11      La juridiction de renvoi demande également à la Cour de soumettre la présente affaire à une procédure accélérée, en application de l’article 105, paragraphe 1, du règlement de procédure de la Cour.

12      Cette disposition énonce que, à la demande de la juridiction de renvoi ou, à titre exceptionnel, d’office, le président de la Cour peut, lorsque la nature de l’affaire exige son traitement dans de brefs délais, le juge rapporteur et l’avocat général entendus, décider de soumettre un renvoi préjudiciel à une procédure accélérée dérogeant aux dispositions du règlement de procédure.

13      À cet égard, le point 34 des recommandations à l’attention des juridictions nationales, relatives à l’introduction de procédures préjudicielles (JO 2016, C 439, p. 1), précise que, pour permettre à la Cour de décider rapidement s’il convient de mettre en œuvre la procédure accélérée, la demande doit exposer avec précision les circonstances de droit et de fait qui établissent l’urgence et, notamment, les risques encourus si le renvoi suit la procédure ordinaire.

14      En l’occurrence, la juridiction de renvoi a relevé, à l’appui de sa demande tendant à ce que la présente affaire soit soumise à une procédure accélérée, que le litige au principal concerne une enfant mineure et que la demande de permis d’entrée au Royaume-Uni introduite par cette dernière remonte au mois de mai 2012.

15      À cet égard, si la juridiction de renvoi a ainsi mis en exergue tant le jeune âge de l’enfant que le laps de temps important écoulé depuis l’introduction de sa demande de permis d’entrée au Royaume-Uni, cette juridiction n’a cependant avancé aucun élément spécifique, relatif aux circonstances de l’espèce, qui soit de nature à établir que la nature de la présente affaire exige un traitement de celle-ci dans de brefs délais à compter de l’introduction de sa demande de décision préjudicielle.

16      En particulier, la juridiction de renvoi n’a fourni aucune information portant sur l’état psychologique de l’enfant, sur une éventuelle altération de ses relations avec le tuteur ou encore sur sa situation en Algérie, pays dans lequel l’enfant paraît vivre avec sa tutrice. Ainsi, elle n’a fait état d’aucun élément particulier affectant de manière significative le bien-être de l’enfant.

17      Dans ces circonstances, l’incertitude juridique affectant l’enfant n’est pas susceptible de constituer, en soi, une circonstance exceptionnelle justifiant le recours à une procédure accélérée (voir, en ce sens, ordonnance du président de la Cour du 29 janvier 2014, E., C‑436/13, non publiée, EU:C:2014:95, point 25 et jurisprudence citée).

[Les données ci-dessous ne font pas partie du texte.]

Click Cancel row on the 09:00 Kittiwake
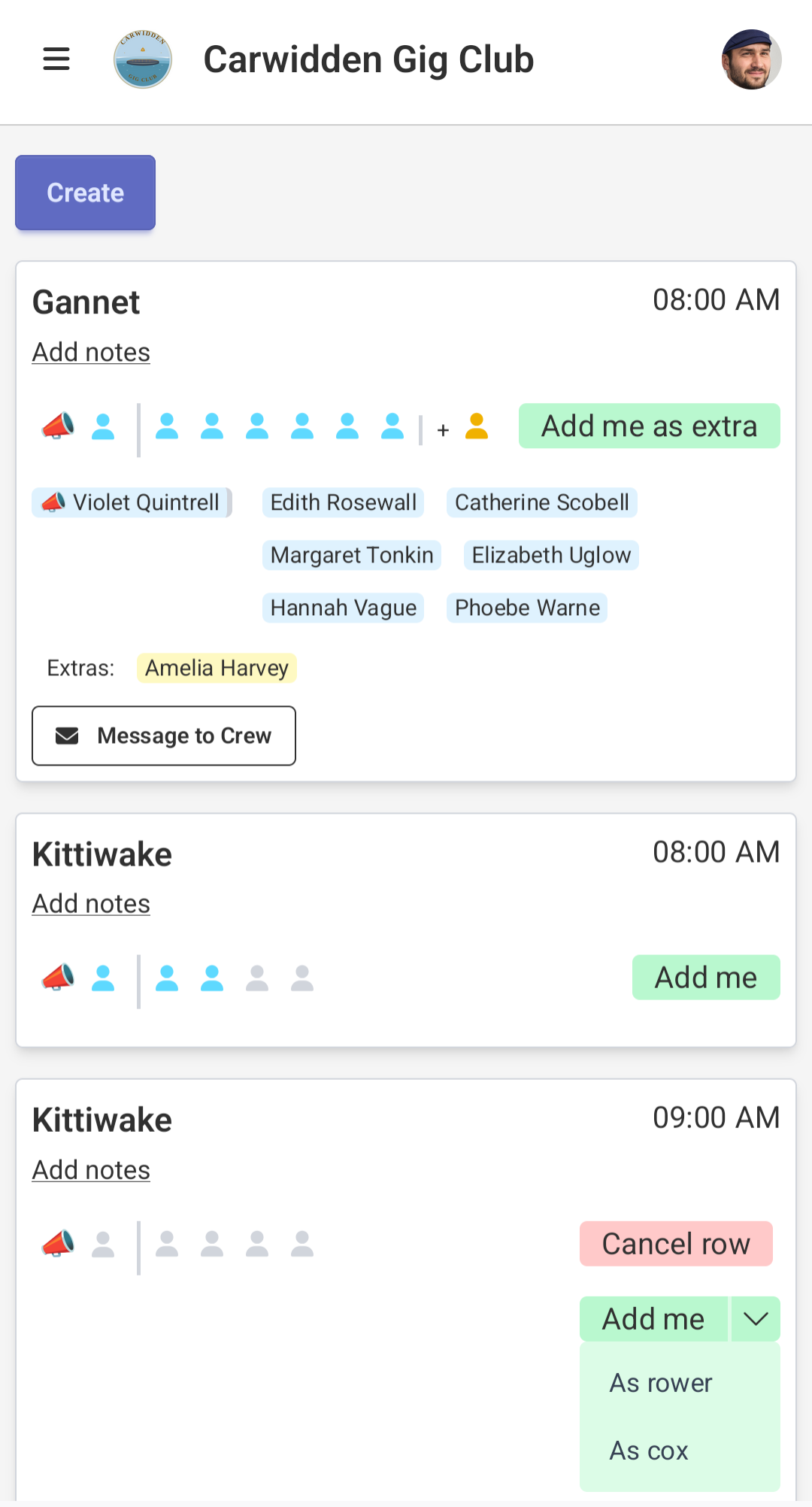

18      Il s’ensuit que la demande de la Supreme Court of the United Kingdom (Cour suprême du Royaume-Uni) tendant à ce que la présente affaire soit soumise à une procédure accélérée ne saurait être accueillie.

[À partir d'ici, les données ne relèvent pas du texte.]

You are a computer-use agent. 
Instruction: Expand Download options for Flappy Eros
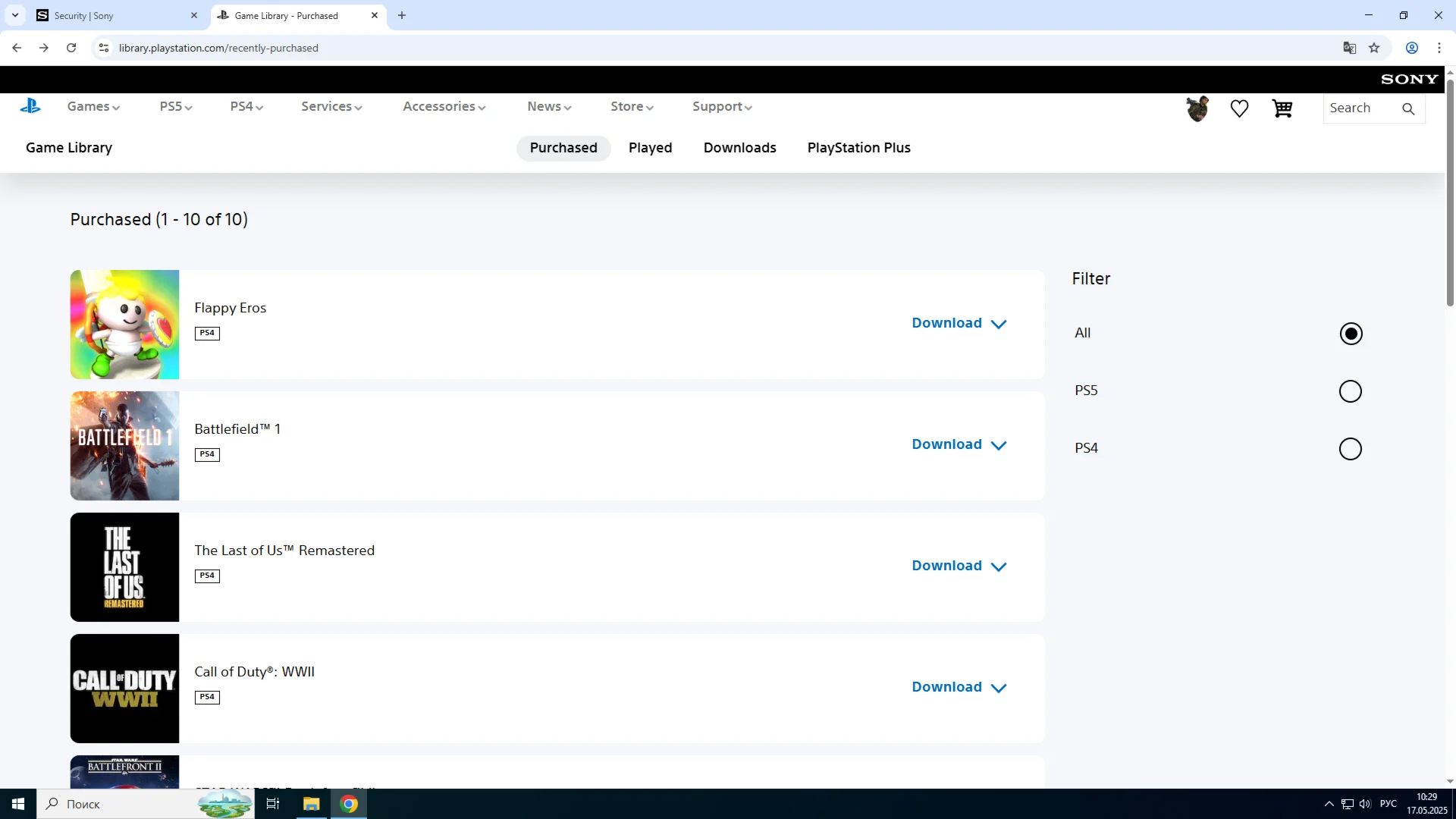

Par ces motifs, le président de la Cour ordonne :

La demande de la Supreme Court of the United Kingdom (Cour suprême du Royaume-Uni) tendant à ce que l’affaire C129/18 soit soumise à la procédure accélérée prévue à l’article 105, paragraphe 1, du règlement de procédure de la Cour est rejetée.

Signatures


*      Langue de procédure : l’anglais.